Secondary prevention of venous thrombosis
For patients with APL syndrome defined by venous thrombosis, the usual treatment is low molecular weight (LMW) heparin followed by warfarin (aiming for INR 2-3). Higher intensity warfarin (aiming for INR 3-4) does not further reduce recurrence. For most patients with persistent APL antibodies and otherwise unprovoked venous thromboembolism, the risk of recurrent thrombosis is too high to discontinue warfarin. However, the benefit of prolonged anticoagulation is less certain in patients who are positive for antiphospholipid antibodies and in whom thrombosis was provoked — for example, by a surgical procedure — and in patients with laboratory tests for antiphospholipid antibodies that become negative over time.
Secondary prevention of arterial thrombosis
For older patients with stroke and a single test showing a low titre of acL antibodies, aspirin alone may be as effective as warfarin. However, patients with moderate-to-high-risk APL profiles are often treated with warfarin (target INR, 2 to 3), with or without low-dose aspirin.
Warfarin failure
Recurrent venous thrombosis despite warfarin use is a well-recognised complication of the antiphospholipid syndrome. There is limited evidence to support any particular treatment strategy but options include higher-intensity warfarin therapy, the addition of low-dose aspirin, hydroxychloroquine or a statin, use of a different anticoagulant, such as low-molecular-weight heparin and a combination of these approaches.
NOACs
There is insufficient evidence to determine the relative efficacy and safety of such agents in patients with venous thrombosis.
Obstetrical APL Syndrome
For women who as antiphospholipid-antibody–positive but have no history of thrombosis or pregnancy complications, the recommendation is low dose aspirin but data for this approach is lacking. These women should also receive a prophylactic dose of low-molecular weight (LMW)
heparin for at least 6 weeks post-partum, given the increased risk of thrombosis during this period. For women who has APL syndrome during pregnancy, low dose aspirin and therapeutic dose heparin should be used. Women who have a history of obstetrical APL syndrome but no other risk factors for thrombosis, do not need long term anti-thrombotic prophylaxis.

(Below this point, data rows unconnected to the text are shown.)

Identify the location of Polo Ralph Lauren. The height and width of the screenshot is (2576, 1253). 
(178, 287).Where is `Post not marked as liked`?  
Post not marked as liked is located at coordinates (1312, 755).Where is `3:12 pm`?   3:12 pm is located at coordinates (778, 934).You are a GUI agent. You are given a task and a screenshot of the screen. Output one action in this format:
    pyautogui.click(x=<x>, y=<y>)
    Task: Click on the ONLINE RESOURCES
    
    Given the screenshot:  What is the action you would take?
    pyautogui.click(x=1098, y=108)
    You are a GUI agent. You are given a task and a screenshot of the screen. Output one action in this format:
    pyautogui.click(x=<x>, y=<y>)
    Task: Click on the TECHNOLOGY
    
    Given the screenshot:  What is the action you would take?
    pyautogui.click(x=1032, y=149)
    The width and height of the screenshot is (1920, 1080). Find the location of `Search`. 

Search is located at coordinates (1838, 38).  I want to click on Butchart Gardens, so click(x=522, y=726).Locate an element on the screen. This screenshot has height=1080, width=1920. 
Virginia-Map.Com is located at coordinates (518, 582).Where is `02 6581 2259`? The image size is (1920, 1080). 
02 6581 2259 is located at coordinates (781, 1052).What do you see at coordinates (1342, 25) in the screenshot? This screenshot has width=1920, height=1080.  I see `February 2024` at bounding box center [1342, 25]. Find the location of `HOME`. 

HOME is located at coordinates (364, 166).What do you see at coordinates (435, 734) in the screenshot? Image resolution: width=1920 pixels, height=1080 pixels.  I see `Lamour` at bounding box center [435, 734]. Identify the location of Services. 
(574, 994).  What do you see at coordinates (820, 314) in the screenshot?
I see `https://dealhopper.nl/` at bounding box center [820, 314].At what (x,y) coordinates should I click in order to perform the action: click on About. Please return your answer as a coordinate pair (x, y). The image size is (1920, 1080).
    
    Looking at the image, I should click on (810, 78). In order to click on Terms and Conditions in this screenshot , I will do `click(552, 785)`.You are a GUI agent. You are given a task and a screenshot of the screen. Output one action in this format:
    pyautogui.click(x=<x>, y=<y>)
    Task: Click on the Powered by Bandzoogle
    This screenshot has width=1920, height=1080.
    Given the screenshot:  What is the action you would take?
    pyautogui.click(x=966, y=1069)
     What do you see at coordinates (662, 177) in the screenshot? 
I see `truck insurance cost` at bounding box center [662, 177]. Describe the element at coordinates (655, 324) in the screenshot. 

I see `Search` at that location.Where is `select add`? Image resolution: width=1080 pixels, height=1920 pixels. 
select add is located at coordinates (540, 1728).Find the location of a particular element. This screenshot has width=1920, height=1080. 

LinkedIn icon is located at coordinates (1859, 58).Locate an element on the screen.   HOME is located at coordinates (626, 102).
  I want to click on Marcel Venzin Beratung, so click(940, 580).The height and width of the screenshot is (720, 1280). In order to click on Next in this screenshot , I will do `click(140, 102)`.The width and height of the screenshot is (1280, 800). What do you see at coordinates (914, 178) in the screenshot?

In summary, an asymptomatic patient coming in requesting an APL antibody testing, we can order anti-phospholipid antibodies and your laboratory should know what array of tests to perform. Otherwise, you could specifically request lupus anti-cardiolipin and anti-β2GPI antibodies. You might as well check for other risks for thrombosis as part of your risk stratification. If the antibody tests are positive, they need to be repeated after twelve weeks.
With the results at hand, you can then assess their APL profile to determine their risks. Whether and what treatment they require depends on the APL risk profile.
Understanding the future
Although LA, aCL, and anti-β2GPI tests are the mainstay of APL syndrome diagnosis, several additional APL tests have been developed recently; the clinical significance of other proposed tests must be established with additional outcome-based studies.
Reference
David Garcia, Doruk Erkan. Diagnosis and Management of the Antiphospholipid Syndrome. N Engl J Med 2018;378:2010-21.